Posted: Mon Jul 25, 2016 9:44 am Post subject: Where is a memory address's format stored at?
I've tried Googling a bit for this, but I can't seem to come across a "plain English" explanation of this. Put simply, how does a program know how to treat any given memory address? I understand that at compile time, the program is compiled with size and format in mind for everything, but where does it store such information so that at runtime, it knows when a particular address is a 4-byte int vs. 4-byte long?
Or better yet, how does CE know what format a memory address is when it scans?
I may well be thinking about this too deeply, but I'm just not understanding how a program (whether the program itself or a program like CE that can analyze said program) "knows" how to treat each of its memory addresses! _________________
Joined: 09 May 2003 Posts: 25833 Location: The netherlands
Posted: Mon Jul 25, 2016 11:44 am Post subject:
CE doesn't know what format an address is. It relies on the user to tell it instead. (or if you use all, it just tries every possible combination)
if you're talking about dissect data, then it's either based on guessing (address alignment and if the value is a human readable value or not) or if there is debugging information available (.net/mono, .pdb) then it can get the info from there _________________
Do not ask me about online cheats. I don't know any and wont help finding them.
Like my help? Join me on Patreon so i can keep helping
When you program, you can define which data type you want to use for your variable. Such as int, short int, long int, unsigned int, char etc. depending on the language. It is a feature of strongly typed languages but if you have been using very high level languages/managed languages then i can understand your confusion.
CE just guesses, of course CE doesn't know what is the proper data type.
In memory all data is same, a string is no different than an int unless you treat it as such. A string is a collection of chars(one byte), a 4 bytes int is a collection of 1 bytes. This will make it clear for you, open CE mem viewer and in hex viewer, change display type from byte hex to any of the different data types, you can see all of them are basically just bytes.
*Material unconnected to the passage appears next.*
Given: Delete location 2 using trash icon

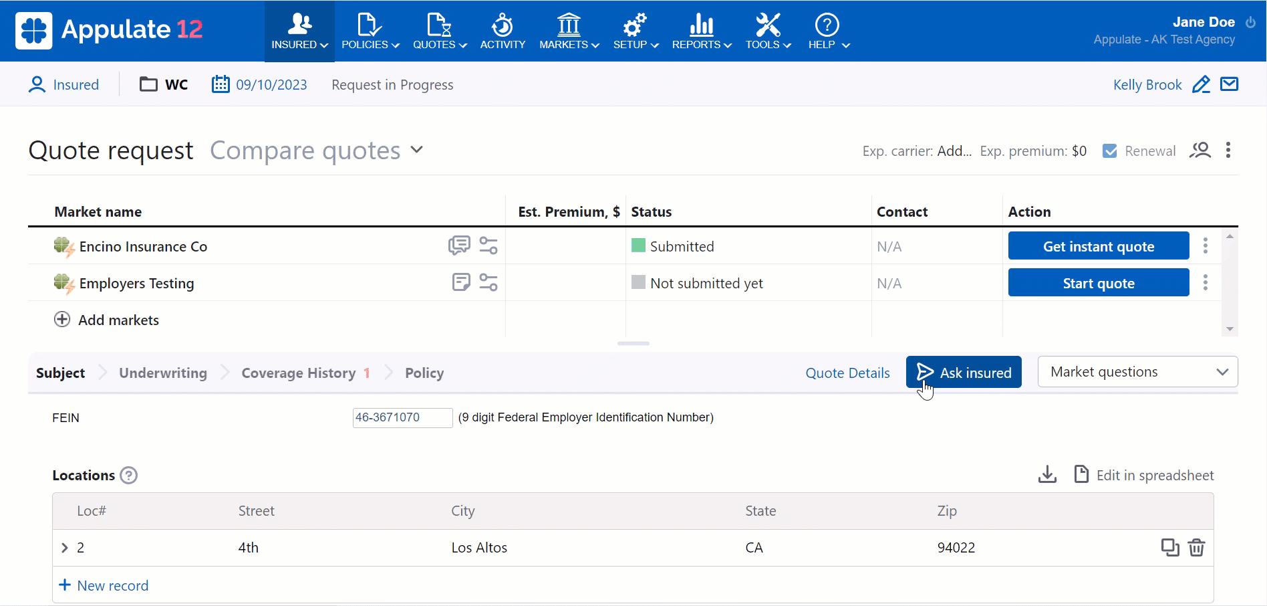Looking at the screenshot, I should [1196, 548].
That's how they are stored in memory _________________
When you program, you can define which data type you want to use for your variable. Such as int, short int, long int, unsigned int, char etc. depending on the language.
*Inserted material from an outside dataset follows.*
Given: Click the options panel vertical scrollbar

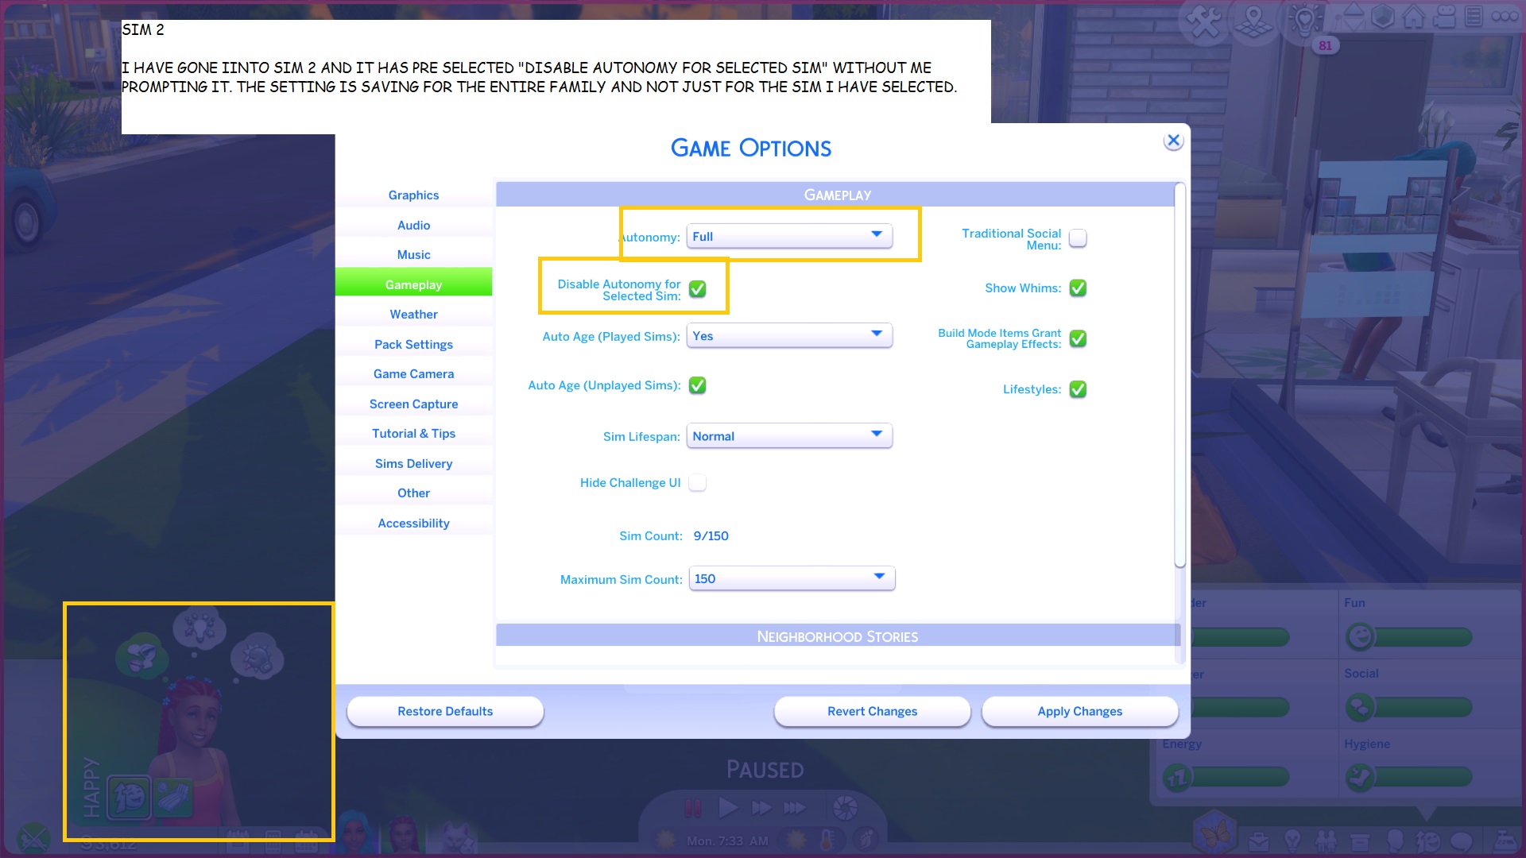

I understand this part. My confusion comes in not understanding how the program itself, after compilation, knows to assign a particular format to an address it allocates. Where is this information stored in the program? Like, when you run the program and it loads into RAM, where does it check within itself to know that a particular address needs to be, say, a 4-byte long instead of a 4-byte int? _________________
When you program, you can define which data type you want to use for your variable. Such as int, short int, long int, unsigned int, char etc. depending on the language.
I understand this part. My confusion comes in not understanding how the program itself, after compilation, knows to assign a particular format to an address it allocates. Where is this information stored in the program? Like, when you run the program and it loads into RAM, where does it check within itself to know that a particular address needs to be, say, a 4-byte long instead of a 4-byte int?
Ah, that's within each function. For example, strcmp functions expects a string/chars so the value you pass it to will be treated as string. If you pass that same string to say your custom function expecting ints, it will treat that string/chars as ints. This is how typecasts works.
Strongly typed language's compiler enforces these rules i.e if you define a string, you can't use it as an int unless you do type-casting but they are stored in a memory just the same as any other data type.
So in memory, they aren't stored as a 4 byte or a double, they are stored as collection of bytes. Functions define how they are used, of course strict rules are followed at compile time to avoid anarchy and unexpected results! if your function expects a string but you accidentally pass it an int, it can result in even disastrous results. 0 in a string signifies end of string but its just another value in int.
Hope this makes sense. When you are gamehacking, you can modify a string one byte at a time, same for a 4 or 8 bytes value. Look at doubles, collection of double DWORDS so if you want to modify them with a mov instruction, you modify those two DWORDs to reach your desired value. But you can modify it one byte at a time.
Compiles do store data types in a specific order though for example in case of classes/object oriented programming. They are closely stored but you can still treat them separately and modify them a byte at a time. So nowhere does the format info is stored but functions themselves decide how to use them (speaking at debugging time, at compile time this is all enforced by strict rules). _________________
When you program, you can define which data type you want to use for your variable. Such as int, short int, long int, unsigned int, char etc. depending on the language.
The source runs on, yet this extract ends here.